= WHAT IS ASKED =
Copy the lines below word for word, from the line that contains "1024x768 pixels. At" through the line that contains "pyautogui.click(x=545, y=653)", including both of those lines. Leave the pictures out of your copy.

= TASK INPUT =

## Start

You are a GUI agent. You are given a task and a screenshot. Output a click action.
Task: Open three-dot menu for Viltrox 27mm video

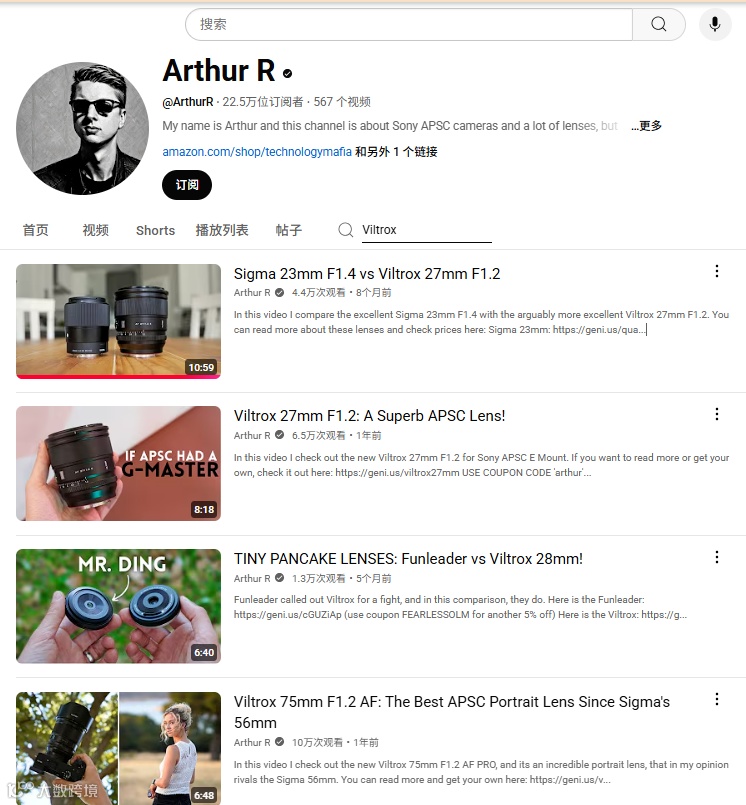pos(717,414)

## End
## Start

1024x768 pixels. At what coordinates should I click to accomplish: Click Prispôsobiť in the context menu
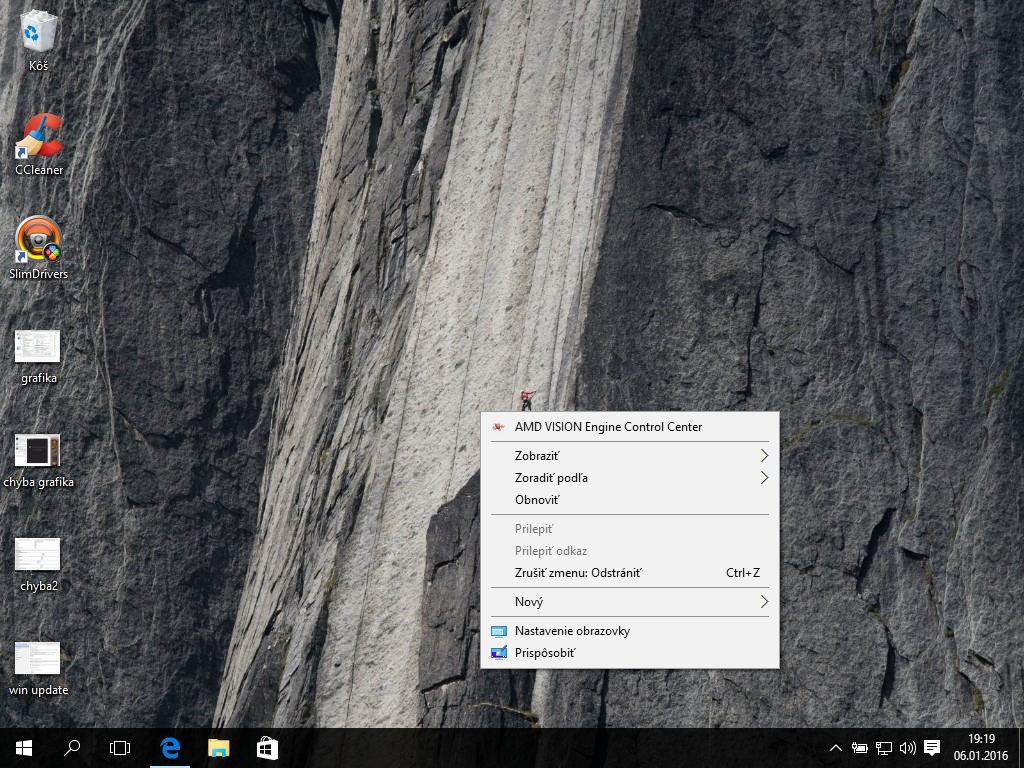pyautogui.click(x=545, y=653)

## End
## Start

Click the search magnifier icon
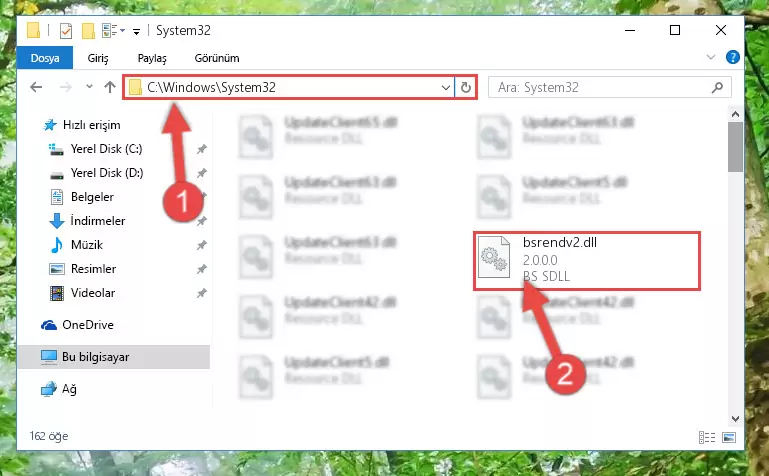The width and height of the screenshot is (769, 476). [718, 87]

## End

= WRITTEN RESPONSE =
1024x768 pixels. At what coordinates should I click to accomplish: Click Prispôsobiť in the context menu
pyautogui.click(x=545, y=653)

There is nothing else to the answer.